Spent late last night watching FOB videos and reading old journals of Pete Wentz. I got to see my dog today. That was exciting. Got to drive around with a friend that I hadn't seen in months.
And I realize this blog isn't different. It isn't great. Probably not even good. And I want it to be. It can be real and great. But I just don't know how to be real. I don't know what to type right now, but the feeling of my fingers running across this keyboard make me feel just a little more okay. So I'm just going to keep doing it. Saw you in my dreams last night. It was in the future and you and I were together. Made pancakes this afternoon for breakfast. Ran to the store to get milk, then drank coffee instead. I wonder how much you think of me. I wonder how much anyone does. I wonder how I could be more hopeful. Tomorrow will be good.

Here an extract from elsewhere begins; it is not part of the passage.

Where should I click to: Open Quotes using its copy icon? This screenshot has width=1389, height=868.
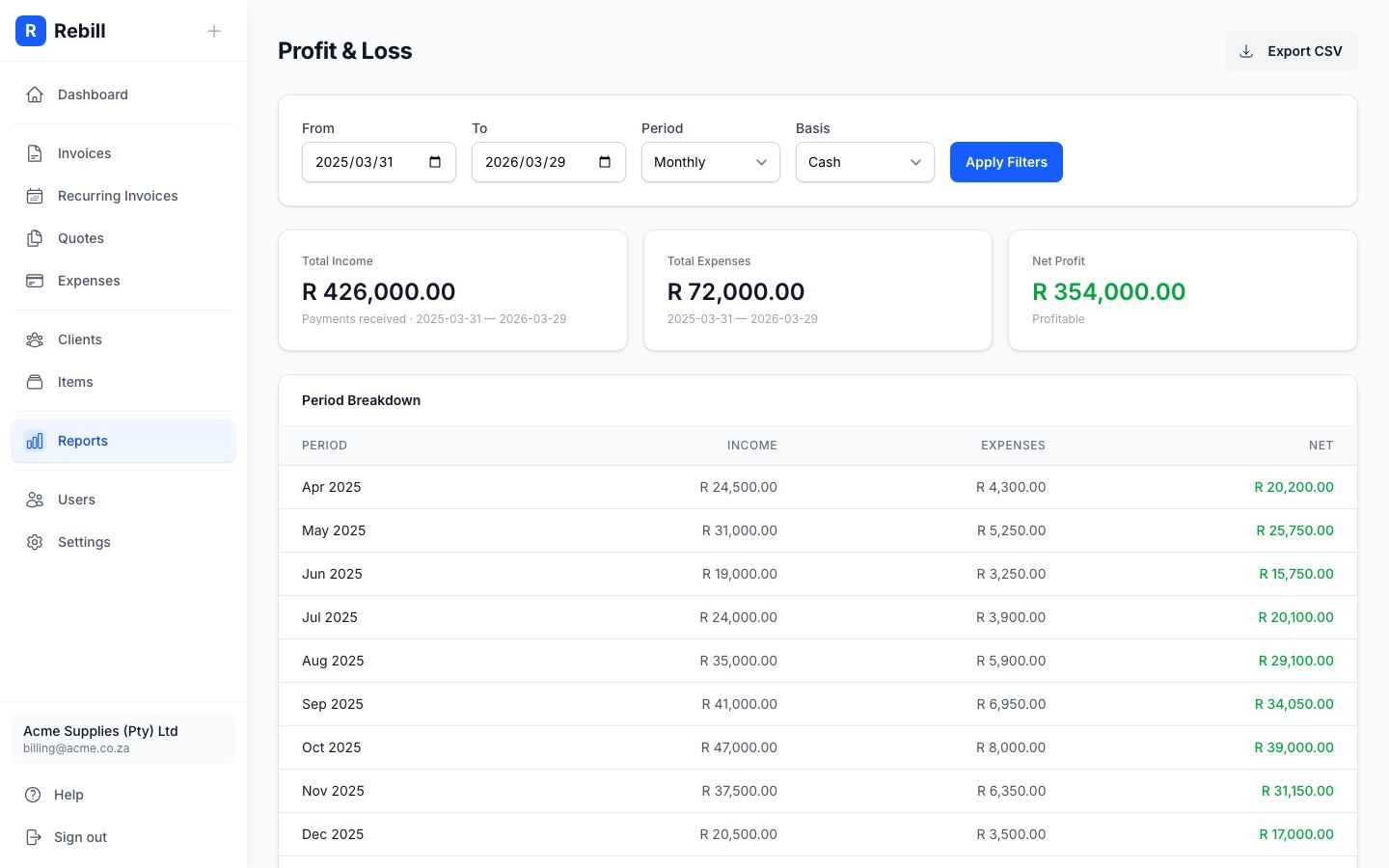click(35, 238)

Tomorrow night will decide if I'll still feel that way. Going to be meeting up with some good people again hopefully. Shall be fun. Maybe seeing others first. I don't know. If you hold me long enough and say you love me, I'll be yours. It's that simple right now, because most nights I feel like a lone man wolf pack. That's lost. And It's winter. I could go on and on, but you get the point.
Don't expect those to be there for you that you are there for them. They are too busy going through their own shit. We all need people that are either okay enough to talk to, or just great at faking the fact.
Almost called her today so I could remember what lust feels like, and then compare it to this. If it came up short, how'd you feel?
I feel like I don't know how to write about life or questions as much as I do love and girls that I can't quite get. I'm going back to bad habbits now. Time to stop and sleep. Non of this probably made sense. If so, disregard.